Luckily, after many, many years I regained my sense of self-worth. And now, at 36, I enter a new phase of my life. My goal is no longer to be the sexy singleton. Today, I am a mother, a partner, and a role model to my little girl.

And I'm a writer, or at least, I plan on becoming one again.

To paraphrase something Toni Morrison once said there are two things I now know I have to do: I HAVE to be able to parent my child and I have to write. There are no longer any ifs, ands, or buts about it for me.

I have to write.

And that's exactly what I intend to do from here on out.

Monday, August 15, 2011

Lost

It's been 7 months since I've last written.

It's official.

Somewhere along the way I lost myself.

Thursday, January 6, 2011

Just Do It

Deciding to become a parent was a difficult decision for me.

Learning how to parent wasn't much easier.
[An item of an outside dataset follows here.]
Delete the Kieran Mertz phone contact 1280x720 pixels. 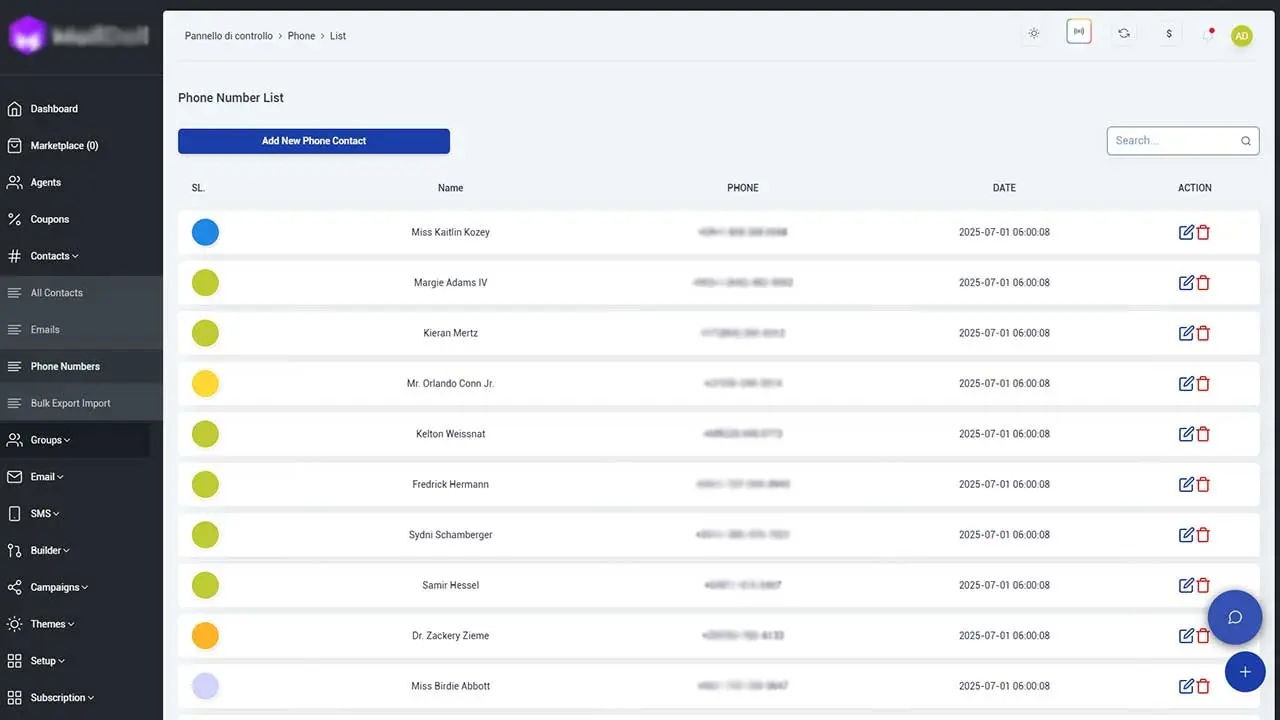pos(1203,333)
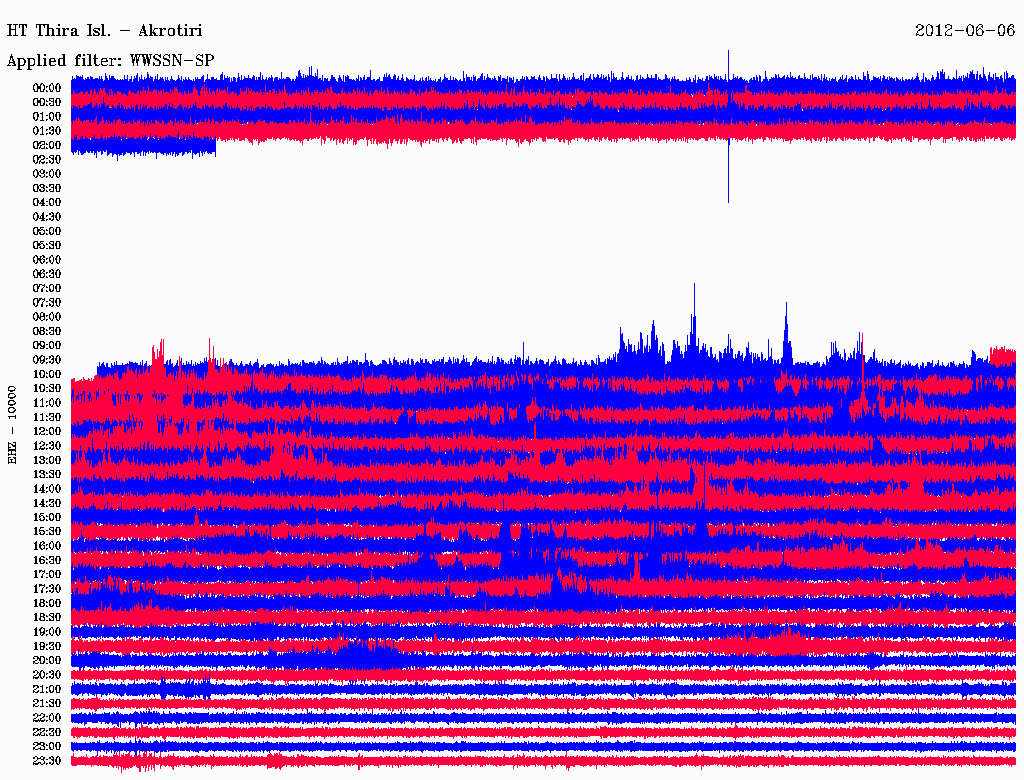Select the 23:30 time label
Viewport: 1024px width, 780px height.
47,761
Amira was born on April 2, 2009 via emergency c-section. Because both she and I came down with fevers during her delivery, Amira was kept in the special nursery for the first four days of her life while I slept in a hospital room across the hall.

21 months later this is still the furthest apart my daughter and I have ever slept.

In the months before I delivered I read every pregnancy book, pregnancy magazine and Internet article on the subject that I could get my hands on.

And even though Fit Pregnancy, Vegetarian Pregnancy and other periodicals were useful to me along the way, in our society there is still only one, true pregnancy bible.

What To Expect When You're Expecting.

I read this book ferociously and only put it back in the bookcase to read its follow up, What To Expect The First Year.

Both books suggested that breastfeeding moms use a co-sleeper for the first several months of baby's life. Co-sleepers are like open faced cribs (minus the high railings) that are attached to a parent's bed. This makes it MUCH easier to breastfeed in the middle of the night. When it's time to nurse, Mom simply rolls over and baby is right next to her, but in a safe and separate sleeping space. Between the co-sleeper I'd purchased and the crib my best friends had given me as a shower gift, I knew Amira's sleeping arrangements were in place for the first couple years of her life.

I was wrong.

Nights were torture for us.

Like most newborns Amira seemed to wake up the minute we put her to bed in her co-sleeper. No matter how snuggly we wrapped her or how often we rocked her, Amira never seemed to sleep for more than an hour at a time, leaving me and Lorenzo exhausted, overwhelmed and desperate for advice.

But the solution to our problem didn't lie in any of my pregnancy books, or even from the mouth of a fellow mother.

It came from my sister and her solution was a simple one.

"Khadija, put the baby in the bed with you and get some sleep."


I was stunned.


"I can't, are you crazy? I can't do that. I'll kill her, I'll roll over and crush her in my sleep."

Fareeda burst out in laughter and replied, "No you won't.

"Yes I will, of course I will. Besides, you're not supposed to do that, the book says..."

"Fuck the book, you will not kill your child. When Treasure sleeps over my house she doesn't just sleep next to me, she sleeps ON TOP OF ME and we have NEVER had a problem, not once. Amira's your daughter, you won't roll over her, trust me, okay? Just trust me."

So I did.

It was the best parenting advice I've ever received.

Amira has slept curled beside me ever since. And though it would be many more months before she slept through the night, from that moment on we've all slept MUCH more peacefully in our queen sized bed.

Together.

And though this arrangement may go against commonly held societal standards, Fareeda was right.

Sometimes you have to put down the books and go with your gut instead.